VIII Fund Administration in 1957-58
- International Monetary Fund
- Published Date:
- September 1958
MANY Fund members continue to find it advantageous to grant leave to members of the staffs of their central banks or government departments to enable them to participate in the Fund’s training program. In view of this continued interest, the program for 1957-58 was reorganized to permit the number of participants to be increased. The total number of participants since the inception of the program in 1951 is 143 from 54 member countries.
The primary objective of the training program is to provide qualified personnel from member countries with an opportunity for technical training of a kind that will be useful when, after they return to their countries, they engage in work in which the member and the Fund have a common interest. The scope of the program is interpreted broadly, and the contacts which the Fund has subsequently had with those who have participated in earlier years indicate that Fund training has helped to raise the standards of competence of those who are selected for the program.
Investment of Fund Assets
The Fund’s program of investing not more than $200 million of its gold in U.S. Treasury bills has been continued during the past year. The program, which was described in the 1956 Annual Report (pages 128-29), was undertaken in order to supplement the Fund’s income when it was less than its operating expenses. By November 1957 this supplementary income and the charges paid by members in the last two fiscal years as a consequence of the large demands made by them upon the Fund’s resources had wiped out the deficit accumulated in previous years. Bearing in mind that the Fund may again in the future have an excess of expenditure over income and that the greater part of the Fund’s administrative expenditures will continue to be in U.S. dollars, the Executive Board decided that it would be appropriate to raise income and provide a reserve toward meeting possible future deficits by continuing the investment of a portion of the Fund’s gold. Any administrative deficit in any fiscal year of the Fund is written off first against this reserve. As before, the Fund is enabled to reacquire the same amount of gold as is sold for investment, and the gold value of the investment is maintained.
Investment income from May 1, 1957 to October 31, 1957 amounted to $3,334,657.78; such income from November 1, 1957 to April 30, 1958, amounting to $2,830,560.24, was placed in the Special Reserve Account.
The Fund’s program of publications in 1957-58 was similar to that of earlier years.
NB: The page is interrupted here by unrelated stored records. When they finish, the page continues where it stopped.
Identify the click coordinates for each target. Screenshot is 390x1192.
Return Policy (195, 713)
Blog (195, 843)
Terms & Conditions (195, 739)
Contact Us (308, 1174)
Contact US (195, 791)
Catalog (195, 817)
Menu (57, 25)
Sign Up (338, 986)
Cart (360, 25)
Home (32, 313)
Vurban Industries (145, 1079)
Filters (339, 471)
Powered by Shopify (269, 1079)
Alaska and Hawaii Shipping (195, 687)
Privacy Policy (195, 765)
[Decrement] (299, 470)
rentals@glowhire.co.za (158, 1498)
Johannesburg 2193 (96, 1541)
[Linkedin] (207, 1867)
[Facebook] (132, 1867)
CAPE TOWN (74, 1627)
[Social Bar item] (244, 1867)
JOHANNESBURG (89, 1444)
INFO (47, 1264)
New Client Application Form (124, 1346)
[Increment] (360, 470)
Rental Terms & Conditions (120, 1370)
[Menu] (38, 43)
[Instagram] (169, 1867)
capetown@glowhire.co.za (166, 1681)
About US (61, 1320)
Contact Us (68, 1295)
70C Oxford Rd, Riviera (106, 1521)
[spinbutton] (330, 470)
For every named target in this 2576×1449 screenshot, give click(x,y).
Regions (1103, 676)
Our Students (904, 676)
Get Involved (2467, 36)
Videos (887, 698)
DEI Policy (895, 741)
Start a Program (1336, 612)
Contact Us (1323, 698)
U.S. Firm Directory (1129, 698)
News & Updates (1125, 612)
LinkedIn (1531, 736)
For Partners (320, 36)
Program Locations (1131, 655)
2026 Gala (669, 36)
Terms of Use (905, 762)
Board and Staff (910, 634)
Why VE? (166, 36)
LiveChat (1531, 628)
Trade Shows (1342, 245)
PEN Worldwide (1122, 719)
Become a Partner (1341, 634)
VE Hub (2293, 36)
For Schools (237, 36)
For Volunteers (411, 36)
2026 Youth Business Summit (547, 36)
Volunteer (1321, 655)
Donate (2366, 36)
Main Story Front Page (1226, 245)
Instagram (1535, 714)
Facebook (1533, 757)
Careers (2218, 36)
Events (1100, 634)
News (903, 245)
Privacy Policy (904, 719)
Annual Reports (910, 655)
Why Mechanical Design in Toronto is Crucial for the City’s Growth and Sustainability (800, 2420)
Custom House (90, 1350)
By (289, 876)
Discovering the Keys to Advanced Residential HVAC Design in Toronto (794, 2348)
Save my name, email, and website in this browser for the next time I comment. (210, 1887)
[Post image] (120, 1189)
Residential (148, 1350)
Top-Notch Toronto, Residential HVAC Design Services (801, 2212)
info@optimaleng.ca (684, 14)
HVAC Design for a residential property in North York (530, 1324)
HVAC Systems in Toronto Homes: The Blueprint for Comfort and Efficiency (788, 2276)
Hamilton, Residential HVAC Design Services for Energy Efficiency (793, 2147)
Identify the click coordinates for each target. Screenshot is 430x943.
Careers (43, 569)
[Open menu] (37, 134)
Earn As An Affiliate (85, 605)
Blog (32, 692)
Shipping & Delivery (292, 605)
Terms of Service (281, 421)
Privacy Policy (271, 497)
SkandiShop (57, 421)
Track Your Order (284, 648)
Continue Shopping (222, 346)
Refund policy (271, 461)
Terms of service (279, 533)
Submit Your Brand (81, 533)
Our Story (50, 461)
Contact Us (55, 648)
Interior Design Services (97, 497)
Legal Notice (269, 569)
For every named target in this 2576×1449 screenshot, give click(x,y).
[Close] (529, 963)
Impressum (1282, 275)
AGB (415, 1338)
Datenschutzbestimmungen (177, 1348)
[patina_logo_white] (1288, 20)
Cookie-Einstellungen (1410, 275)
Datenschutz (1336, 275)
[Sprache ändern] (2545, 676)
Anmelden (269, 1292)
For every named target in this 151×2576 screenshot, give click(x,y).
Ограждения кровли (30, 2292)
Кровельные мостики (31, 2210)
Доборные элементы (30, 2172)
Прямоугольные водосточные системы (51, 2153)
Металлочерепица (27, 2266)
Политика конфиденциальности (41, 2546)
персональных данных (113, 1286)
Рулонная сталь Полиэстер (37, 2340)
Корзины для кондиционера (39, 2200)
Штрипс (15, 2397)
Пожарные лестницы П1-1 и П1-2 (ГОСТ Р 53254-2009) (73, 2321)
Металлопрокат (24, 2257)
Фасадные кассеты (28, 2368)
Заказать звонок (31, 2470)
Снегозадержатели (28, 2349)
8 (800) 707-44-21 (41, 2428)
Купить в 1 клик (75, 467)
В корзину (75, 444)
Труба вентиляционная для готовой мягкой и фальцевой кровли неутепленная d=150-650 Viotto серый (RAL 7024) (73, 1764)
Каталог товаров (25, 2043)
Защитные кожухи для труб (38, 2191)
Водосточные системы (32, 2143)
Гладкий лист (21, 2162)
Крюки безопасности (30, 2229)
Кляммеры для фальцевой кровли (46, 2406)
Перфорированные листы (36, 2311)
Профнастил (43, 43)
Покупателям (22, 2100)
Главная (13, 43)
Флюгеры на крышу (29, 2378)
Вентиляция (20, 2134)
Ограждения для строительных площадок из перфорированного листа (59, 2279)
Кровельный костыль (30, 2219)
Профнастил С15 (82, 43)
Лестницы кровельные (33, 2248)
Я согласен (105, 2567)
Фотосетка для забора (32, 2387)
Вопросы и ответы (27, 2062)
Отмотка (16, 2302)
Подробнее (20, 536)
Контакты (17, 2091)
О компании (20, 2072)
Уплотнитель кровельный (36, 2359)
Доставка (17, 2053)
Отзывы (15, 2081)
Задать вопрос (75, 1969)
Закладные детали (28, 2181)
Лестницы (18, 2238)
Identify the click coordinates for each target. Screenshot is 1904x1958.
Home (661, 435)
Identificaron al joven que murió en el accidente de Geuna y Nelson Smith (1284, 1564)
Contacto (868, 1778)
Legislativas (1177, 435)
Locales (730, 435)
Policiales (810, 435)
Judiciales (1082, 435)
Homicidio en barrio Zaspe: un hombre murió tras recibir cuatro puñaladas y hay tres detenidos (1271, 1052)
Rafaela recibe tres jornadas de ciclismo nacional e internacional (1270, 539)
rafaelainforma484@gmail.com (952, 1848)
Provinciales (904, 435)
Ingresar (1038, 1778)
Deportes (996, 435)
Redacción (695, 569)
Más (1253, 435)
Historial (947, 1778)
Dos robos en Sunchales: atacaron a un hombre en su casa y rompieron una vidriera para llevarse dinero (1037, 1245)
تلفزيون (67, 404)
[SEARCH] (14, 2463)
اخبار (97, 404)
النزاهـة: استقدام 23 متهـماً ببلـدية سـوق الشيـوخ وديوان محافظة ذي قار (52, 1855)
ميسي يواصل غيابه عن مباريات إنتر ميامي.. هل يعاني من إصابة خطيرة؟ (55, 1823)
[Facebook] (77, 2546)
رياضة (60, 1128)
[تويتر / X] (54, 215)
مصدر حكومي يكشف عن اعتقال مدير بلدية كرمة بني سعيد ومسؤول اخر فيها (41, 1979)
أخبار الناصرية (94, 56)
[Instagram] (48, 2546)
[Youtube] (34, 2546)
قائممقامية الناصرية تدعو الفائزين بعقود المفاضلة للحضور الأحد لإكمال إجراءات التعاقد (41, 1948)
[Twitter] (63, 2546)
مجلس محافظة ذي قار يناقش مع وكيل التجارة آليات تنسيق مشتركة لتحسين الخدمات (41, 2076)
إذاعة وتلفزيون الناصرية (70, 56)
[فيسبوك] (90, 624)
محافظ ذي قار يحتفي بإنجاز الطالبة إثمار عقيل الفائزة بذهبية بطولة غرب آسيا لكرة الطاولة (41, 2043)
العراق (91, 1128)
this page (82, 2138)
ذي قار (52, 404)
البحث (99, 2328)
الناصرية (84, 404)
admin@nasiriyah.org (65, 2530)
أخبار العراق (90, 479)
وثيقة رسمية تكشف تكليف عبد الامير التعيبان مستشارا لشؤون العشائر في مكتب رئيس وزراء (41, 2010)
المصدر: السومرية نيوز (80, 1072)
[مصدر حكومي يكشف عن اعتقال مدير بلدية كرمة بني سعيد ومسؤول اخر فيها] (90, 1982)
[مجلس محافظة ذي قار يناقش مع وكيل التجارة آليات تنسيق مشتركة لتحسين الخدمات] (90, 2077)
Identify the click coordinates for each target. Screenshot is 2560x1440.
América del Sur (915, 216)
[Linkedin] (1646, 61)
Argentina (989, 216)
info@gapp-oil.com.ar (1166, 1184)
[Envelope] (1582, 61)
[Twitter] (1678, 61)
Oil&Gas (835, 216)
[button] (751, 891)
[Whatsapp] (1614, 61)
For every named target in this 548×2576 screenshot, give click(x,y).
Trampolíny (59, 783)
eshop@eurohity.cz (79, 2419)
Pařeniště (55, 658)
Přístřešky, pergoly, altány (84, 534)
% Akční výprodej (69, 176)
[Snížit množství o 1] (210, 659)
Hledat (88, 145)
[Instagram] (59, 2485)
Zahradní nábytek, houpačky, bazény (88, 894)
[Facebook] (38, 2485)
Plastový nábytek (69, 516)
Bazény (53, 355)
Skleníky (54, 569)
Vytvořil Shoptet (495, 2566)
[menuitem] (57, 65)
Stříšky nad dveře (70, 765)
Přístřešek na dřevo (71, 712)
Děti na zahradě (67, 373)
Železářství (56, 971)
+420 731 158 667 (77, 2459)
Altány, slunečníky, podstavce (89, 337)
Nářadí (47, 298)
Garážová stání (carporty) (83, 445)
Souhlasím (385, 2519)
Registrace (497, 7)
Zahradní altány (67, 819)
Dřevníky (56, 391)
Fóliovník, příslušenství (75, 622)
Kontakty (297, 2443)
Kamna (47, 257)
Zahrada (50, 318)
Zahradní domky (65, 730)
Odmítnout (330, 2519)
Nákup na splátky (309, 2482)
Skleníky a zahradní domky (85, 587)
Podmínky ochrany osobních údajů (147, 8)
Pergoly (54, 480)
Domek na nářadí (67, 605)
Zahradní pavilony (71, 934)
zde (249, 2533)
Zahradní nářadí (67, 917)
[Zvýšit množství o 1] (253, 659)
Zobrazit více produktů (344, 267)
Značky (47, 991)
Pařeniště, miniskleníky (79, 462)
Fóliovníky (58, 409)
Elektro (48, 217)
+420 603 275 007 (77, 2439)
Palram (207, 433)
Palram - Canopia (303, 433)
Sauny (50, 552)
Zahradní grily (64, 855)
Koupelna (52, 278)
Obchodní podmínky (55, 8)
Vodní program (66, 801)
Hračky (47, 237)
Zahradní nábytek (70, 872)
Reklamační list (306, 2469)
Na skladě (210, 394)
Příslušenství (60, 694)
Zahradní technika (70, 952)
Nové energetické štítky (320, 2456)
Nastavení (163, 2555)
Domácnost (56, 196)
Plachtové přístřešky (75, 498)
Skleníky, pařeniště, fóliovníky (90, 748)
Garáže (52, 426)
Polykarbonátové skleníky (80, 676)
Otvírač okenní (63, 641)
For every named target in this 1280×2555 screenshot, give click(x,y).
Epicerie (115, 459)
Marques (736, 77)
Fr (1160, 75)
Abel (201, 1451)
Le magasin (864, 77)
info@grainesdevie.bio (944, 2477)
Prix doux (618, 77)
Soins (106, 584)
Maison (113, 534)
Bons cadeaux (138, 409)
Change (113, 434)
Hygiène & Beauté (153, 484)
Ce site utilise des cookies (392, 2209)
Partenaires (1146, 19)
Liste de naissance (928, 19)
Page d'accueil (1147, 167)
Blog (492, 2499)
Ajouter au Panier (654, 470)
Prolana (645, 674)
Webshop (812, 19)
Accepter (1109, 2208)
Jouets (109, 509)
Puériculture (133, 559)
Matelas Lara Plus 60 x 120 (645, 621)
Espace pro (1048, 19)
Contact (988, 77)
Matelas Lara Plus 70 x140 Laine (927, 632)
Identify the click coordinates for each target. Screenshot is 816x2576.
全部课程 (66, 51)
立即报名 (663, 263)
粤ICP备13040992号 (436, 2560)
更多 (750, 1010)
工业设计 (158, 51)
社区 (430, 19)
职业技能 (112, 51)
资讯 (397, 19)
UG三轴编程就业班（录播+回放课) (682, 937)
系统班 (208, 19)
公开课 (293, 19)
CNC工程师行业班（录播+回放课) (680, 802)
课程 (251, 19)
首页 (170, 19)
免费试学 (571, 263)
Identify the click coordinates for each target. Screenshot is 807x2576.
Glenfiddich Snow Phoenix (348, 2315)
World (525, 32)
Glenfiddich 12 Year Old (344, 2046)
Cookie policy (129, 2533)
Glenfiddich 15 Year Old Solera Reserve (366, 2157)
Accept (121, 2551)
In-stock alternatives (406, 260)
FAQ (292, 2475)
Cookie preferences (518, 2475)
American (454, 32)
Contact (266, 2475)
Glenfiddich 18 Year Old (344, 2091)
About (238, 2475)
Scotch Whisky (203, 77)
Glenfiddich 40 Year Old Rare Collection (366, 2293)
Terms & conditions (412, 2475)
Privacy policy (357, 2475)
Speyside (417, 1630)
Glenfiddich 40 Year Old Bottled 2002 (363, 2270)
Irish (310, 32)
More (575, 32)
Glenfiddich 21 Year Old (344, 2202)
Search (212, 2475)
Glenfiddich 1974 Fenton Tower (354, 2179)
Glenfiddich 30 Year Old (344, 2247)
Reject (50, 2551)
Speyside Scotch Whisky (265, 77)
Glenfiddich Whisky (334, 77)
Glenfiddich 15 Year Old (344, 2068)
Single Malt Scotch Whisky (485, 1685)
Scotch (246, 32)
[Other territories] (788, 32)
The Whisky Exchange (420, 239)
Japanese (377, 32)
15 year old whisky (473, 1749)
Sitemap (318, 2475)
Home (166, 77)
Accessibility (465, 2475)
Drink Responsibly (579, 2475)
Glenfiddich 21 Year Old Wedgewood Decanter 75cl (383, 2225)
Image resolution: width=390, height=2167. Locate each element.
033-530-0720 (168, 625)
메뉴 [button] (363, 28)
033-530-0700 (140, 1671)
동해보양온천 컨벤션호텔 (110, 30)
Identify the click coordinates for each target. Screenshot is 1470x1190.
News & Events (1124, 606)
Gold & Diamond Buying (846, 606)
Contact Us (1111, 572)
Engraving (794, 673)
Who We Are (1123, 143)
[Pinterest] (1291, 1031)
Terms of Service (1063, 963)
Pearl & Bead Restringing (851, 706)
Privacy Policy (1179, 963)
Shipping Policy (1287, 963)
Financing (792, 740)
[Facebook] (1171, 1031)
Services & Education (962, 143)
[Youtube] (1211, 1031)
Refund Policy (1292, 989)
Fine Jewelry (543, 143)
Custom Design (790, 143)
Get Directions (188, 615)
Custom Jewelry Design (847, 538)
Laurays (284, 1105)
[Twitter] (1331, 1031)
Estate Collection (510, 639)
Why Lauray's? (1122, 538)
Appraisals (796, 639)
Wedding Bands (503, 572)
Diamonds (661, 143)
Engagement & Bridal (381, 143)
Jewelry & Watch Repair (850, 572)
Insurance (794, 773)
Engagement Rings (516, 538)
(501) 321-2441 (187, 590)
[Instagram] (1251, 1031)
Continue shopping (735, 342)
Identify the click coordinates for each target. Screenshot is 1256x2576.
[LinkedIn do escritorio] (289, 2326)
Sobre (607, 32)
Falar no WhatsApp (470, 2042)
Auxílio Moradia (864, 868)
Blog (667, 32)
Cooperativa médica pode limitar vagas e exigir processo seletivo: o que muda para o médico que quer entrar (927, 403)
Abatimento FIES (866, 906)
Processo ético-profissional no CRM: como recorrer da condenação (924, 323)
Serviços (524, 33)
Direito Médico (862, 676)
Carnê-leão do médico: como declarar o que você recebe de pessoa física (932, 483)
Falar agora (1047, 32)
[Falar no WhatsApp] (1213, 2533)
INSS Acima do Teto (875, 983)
The list includes the Annual Report of the Executive Directors for the Fiscal year Ended April 30, 1957 (Twelfth Annual Report); the Eighth Annual Report on Exchange Restrictions; two volumes of the Balance of Payments Yearbook, a base book (Volume 8) covering 1950-54 data and a current monthly publication (Volume 9) covering data for 1955-56; Volume VI, Numbers 1 and 2, of Staff Papers; the monthly International Financial Statistics; and the weekly International Financial News Survey. The monthly Direction of International Trade is published jointly with the International Bank for Reconstruction and Development and the Statistical Office of the United Nations.
At the end of the fiscal year, the Fund staff numbered 433, including 11 temporary employees and 4 on extended leave. Thus during the year there was a net increase of 6. The Fund has continued its policy of recruiting staff on as wide a geographical basis as possible. During the year, 46 new staff members from 17 member countries were recruited. The total number of nationalities on the staff increased to 50, from 47 in the preceding year.
The Fund’s new headquarters building was completed early in 1958 and was dedicated on April 22, 1958. Mr. Hubert Ansiaux of Belgium, Chairman of the Board of Governors, and Mr. Robert W. Anderson, Governor for the host country, the United States, participated in the Dedication Ceremony.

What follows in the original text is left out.